**What you will do**
Count the lines in the data below that contain the string "perform", matching case exactly, and give only the number.

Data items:
-- START --

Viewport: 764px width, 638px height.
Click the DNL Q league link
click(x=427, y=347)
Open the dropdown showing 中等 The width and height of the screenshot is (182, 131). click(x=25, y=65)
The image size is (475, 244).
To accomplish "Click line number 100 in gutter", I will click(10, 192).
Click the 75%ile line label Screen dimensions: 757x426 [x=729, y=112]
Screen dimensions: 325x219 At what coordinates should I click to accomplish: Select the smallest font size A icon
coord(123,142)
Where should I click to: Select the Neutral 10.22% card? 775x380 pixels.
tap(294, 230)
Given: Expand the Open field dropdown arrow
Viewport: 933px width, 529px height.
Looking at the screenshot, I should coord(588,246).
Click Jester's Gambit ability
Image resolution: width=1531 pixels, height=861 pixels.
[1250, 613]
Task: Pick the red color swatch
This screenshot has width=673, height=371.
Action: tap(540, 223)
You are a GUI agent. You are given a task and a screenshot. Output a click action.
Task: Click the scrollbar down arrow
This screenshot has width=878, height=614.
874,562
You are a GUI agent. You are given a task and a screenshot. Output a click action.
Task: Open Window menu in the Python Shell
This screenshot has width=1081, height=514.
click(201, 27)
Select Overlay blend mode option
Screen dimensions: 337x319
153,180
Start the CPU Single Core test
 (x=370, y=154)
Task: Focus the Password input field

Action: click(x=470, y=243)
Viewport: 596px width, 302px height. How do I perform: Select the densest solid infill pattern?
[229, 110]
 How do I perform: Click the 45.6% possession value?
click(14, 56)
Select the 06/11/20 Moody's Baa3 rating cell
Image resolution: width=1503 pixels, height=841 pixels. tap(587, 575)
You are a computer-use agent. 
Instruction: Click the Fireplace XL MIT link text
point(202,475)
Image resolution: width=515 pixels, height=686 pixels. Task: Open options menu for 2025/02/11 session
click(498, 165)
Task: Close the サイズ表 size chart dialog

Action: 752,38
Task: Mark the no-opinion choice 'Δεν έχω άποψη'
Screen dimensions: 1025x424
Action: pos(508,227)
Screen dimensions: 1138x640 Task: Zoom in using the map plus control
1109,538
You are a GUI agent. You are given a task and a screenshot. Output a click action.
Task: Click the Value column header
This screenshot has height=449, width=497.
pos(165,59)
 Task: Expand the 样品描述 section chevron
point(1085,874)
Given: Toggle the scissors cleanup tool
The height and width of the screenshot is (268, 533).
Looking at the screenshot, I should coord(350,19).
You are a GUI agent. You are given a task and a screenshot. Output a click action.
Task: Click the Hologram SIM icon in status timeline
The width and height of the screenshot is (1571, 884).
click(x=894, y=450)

-- END --

**Exercise output**
2